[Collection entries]
BEGIN
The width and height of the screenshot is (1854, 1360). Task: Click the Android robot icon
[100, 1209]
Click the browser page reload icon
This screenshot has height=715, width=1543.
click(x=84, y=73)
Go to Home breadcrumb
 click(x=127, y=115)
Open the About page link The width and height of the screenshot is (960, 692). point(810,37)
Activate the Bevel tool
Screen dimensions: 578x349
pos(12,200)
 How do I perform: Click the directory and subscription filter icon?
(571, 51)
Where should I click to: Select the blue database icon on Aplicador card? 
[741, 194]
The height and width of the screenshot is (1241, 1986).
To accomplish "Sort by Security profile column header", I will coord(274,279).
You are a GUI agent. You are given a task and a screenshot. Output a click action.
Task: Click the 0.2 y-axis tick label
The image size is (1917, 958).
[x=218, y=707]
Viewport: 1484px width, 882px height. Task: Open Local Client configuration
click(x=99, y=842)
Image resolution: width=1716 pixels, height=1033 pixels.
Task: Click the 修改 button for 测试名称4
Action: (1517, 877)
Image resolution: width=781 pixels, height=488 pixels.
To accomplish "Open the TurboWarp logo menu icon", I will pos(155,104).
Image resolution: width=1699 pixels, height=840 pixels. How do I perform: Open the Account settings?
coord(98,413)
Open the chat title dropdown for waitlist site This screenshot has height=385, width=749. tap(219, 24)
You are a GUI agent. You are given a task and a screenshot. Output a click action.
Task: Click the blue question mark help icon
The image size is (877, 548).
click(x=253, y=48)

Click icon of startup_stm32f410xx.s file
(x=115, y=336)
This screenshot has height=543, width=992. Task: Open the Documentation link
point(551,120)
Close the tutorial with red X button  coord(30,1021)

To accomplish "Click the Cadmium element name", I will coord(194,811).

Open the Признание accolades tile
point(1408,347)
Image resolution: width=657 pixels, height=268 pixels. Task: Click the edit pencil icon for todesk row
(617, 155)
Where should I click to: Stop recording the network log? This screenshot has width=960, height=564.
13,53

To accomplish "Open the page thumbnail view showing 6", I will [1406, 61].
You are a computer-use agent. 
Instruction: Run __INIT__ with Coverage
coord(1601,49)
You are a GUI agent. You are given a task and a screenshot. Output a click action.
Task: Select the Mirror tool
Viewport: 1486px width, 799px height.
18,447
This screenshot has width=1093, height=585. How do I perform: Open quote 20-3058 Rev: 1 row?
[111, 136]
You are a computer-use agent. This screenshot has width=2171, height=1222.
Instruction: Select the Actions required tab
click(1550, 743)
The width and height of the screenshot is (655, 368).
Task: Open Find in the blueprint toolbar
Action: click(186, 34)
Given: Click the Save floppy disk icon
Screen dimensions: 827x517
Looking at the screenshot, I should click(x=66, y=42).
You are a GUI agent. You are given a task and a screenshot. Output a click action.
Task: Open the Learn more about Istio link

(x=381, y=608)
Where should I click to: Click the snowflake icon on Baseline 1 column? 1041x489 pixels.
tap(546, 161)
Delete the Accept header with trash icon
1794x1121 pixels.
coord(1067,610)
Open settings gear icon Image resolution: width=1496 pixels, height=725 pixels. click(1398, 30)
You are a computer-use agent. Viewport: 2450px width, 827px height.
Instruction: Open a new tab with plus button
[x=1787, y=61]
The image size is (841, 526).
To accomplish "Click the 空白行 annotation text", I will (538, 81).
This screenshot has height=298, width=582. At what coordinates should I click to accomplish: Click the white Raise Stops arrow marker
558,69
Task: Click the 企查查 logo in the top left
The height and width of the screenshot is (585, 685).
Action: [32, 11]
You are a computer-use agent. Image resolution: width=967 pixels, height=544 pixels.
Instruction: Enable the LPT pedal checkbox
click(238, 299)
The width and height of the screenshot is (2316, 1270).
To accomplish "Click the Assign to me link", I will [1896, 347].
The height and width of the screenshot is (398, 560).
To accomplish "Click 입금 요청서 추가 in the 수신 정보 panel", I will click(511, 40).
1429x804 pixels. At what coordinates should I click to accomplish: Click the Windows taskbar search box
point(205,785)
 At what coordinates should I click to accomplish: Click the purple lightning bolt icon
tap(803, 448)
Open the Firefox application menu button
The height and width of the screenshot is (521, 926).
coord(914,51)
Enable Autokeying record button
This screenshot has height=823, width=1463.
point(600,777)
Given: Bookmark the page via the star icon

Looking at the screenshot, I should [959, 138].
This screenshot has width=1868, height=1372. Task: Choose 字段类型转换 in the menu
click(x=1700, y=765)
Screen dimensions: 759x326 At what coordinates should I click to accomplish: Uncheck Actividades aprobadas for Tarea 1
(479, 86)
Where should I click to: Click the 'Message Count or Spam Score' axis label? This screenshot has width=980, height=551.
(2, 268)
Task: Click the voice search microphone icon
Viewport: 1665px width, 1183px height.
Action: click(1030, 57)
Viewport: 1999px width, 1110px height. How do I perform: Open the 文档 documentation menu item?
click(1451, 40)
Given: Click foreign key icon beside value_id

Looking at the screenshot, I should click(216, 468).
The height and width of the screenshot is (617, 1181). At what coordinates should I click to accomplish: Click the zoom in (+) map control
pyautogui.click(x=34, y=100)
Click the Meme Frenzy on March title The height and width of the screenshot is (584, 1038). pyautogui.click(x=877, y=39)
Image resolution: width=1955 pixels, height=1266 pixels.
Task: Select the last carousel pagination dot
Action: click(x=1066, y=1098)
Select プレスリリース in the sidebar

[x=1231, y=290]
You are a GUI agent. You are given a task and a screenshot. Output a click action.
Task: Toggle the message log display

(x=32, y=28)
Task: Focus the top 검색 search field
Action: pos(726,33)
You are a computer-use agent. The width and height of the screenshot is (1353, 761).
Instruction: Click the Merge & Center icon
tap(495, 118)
END
The entries are to be repeated exactly, with nothing altered.

• EXERCISE ANSWER:
The width and height of the screenshot is (1854, 1360). Task: Click the Android robot icon
[100, 1209]
Click the browser page reload icon
This screenshot has height=715, width=1543.
click(x=84, y=73)
Go to Home breadcrumb
 click(x=127, y=115)
Open the About page link The width and height of the screenshot is (960, 692). point(810,37)
Activate the Bevel tool
Screen dimensions: 578x349
pos(12,200)
 How do I perform: Click the directory and subscription filter icon?
(571, 51)
Where should I click to: Select the blue database icon on Aplicador card? 
[741, 194]
The height and width of the screenshot is (1241, 1986).
To accomplish "Sort by Security profile column header", I will coord(274,279).
You are a GUI agent. You are given a task and a screenshot. Output a click action.
Task: Click the 0.2 y-axis tick label
The image size is (1917, 958).
[x=218, y=707]
Viewport: 1484px width, 882px height. Task: Open Local Client configuration
click(x=99, y=842)
Image resolution: width=1716 pixels, height=1033 pixels.
Task: Click the 修改 button for 测试名称4
Action: (1517, 877)
Image resolution: width=781 pixels, height=488 pixels.
To accomplish "Open the TurboWarp logo menu icon", I will pos(155,104).
Image resolution: width=1699 pixels, height=840 pixels. How do I perform: Open the Account settings?
coord(98,413)
Open the chat title dropdown for waitlist site This screenshot has height=385, width=749. tap(219, 24)
You are a GUI agent. You are given a task and a screenshot. Output a click action.
Task: Click the blue question mark help icon
The image size is (877, 548).
click(x=253, y=48)

Click icon of startup_stm32f410xx.s file
(x=115, y=336)
This screenshot has height=543, width=992. Task: Open the Documentation link
point(551,120)
Close the tutorial with red X button  coord(30,1021)

To accomplish "Click the Cadmium element name", I will coord(194,811).

Open the Признание accolades tile
point(1408,347)
Image resolution: width=657 pixels, height=268 pixels. Task: Click the edit pencil icon for todesk row
(617, 155)
Where should I click to: Stop recording the network log? This screenshot has width=960, height=564.
13,53

To accomplish "Open the page thumbnail view showing 6", I will [1406, 61].
You are a computer-use agent. 
Instruction: Run __INIT__ with Coverage
coord(1601,49)
You are a GUI agent. You are given a task and a screenshot. Output a click action.
Task: Select the Mirror tool
Viewport: 1486px width, 799px height.
18,447
This screenshot has width=1093, height=585. How do I perform: Open quote 20-3058 Rev: 1 row?
[111, 136]
You are a computer-use agent. This screenshot has width=2171, height=1222.
Instruction: Select the Actions required tab
click(1550, 743)
The width and height of the screenshot is (655, 368).
Task: Open Find in the blueprint toolbar
Action: click(186, 34)
Given: Click the Save floppy disk icon
Screen dimensions: 827x517
Looking at the screenshot, I should click(x=66, y=42).
You are a GUI agent. You are given a task and a screenshot. Output a click action.
Task: Open the Learn more about Istio link

(x=381, y=608)
Where should I click to: Click the snowflake icon on Baseline 1 column? 1041x489 pixels.
tap(546, 161)
Delete the Accept header with trash icon
1794x1121 pixels.
coord(1067,610)
Open settings gear icon Image resolution: width=1496 pixels, height=725 pixels. click(1398, 30)
You are a computer-use agent. Viewport: 2450px width, 827px height.
Instruction: Open a new tab with plus button
[x=1787, y=61]
The image size is (841, 526).
To accomplish "Click the 空白行 annotation text", I will (538, 81).
This screenshot has height=298, width=582. At what coordinates should I click to accomplish: Click the white Raise Stops arrow marker
558,69
Task: Click the 企查查 logo in the top left
The height and width of the screenshot is (585, 685).
Action: [32, 11]
You are a computer-use agent. Image resolution: width=967 pixels, height=544 pixels.
Instruction: Enable the LPT pedal checkbox
click(238, 299)
The width and height of the screenshot is (2316, 1270).
To accomplish "Click the Assign to me link", I will [1896, 347].
The height and width of the screenshot is (398, 560).
To accomplish "Click 입금 요청서 추가 in the 수신 정보 panel", I will click(511, 40).
1429x804 pixels. At what coordinates should I click to accomplish: Click the Windows taskbar search box
point(205,785)
 At what coordinates should I click to accomplish: Click the purple lightning bolt icon
tap(803, 448)
Open the Firefox application menu button
The height and width of the screenshot is (521, 926).
coord(914,51)
Enable Autokeying record button
This screenshot has height=823, width=1463.
point(600,777)
Given: Bookmark the page via the star icon

Looking at the screenshot, I should [959, 138].
This screenshot has width=1868, height=1372. Task: Choose 字段类型转换 in the menu
click(x=1700, y=765)
Screen dimensions: 759x326 At what coordinates should I click to accomplish: Uncheck Actividades aprobadas for Tarea 1
(479, 86)
Where should I click to: Click the 'Message Count or Spam Score' axis label? This screenshot has width=980, height=551.
(2, 268)
Task: Click the voice search microphone icon
Viewport: 1665px width, 1183px height.
Action: click(1030, 57)
Viewport: 1999px width, 1110px height. How do I perform: Open the 文档 documentation menu item?
click(1451, 40)
Given: Click foreign key icon beside value_id

Looking at the screenshot, I should click(216, 468).
The height and width of the screenshot is (617, 1181). At what coordinates should I click to accomplish: Click the zoom in (+) map control
pyautogui.click(x=34, y=100)
Click the Meme Frenzy on March title The height and width of the screenshot is (584, 1038). pyautogui.click(x=877, y=39)
Image resolution: width=1955 pixels, height=1266 pixels.
Task: Select the last carousel pagination dot
Action: click(x=1066, y=1098)
Select プレスリリース in the sidebar

[x=1231, y=290]
You are a GUI agent. You are given a task and a screenshot. Output a click action.
Task: Toggle the message log display

(x=32, y=28)
Task: Focus the top 검색 search field
Action: pos(726,33)
You are a computer-use agent. The width and height of the screenshot is (1353, 761).
Instruction: Click the Merge & Center icon
tap(495, 118)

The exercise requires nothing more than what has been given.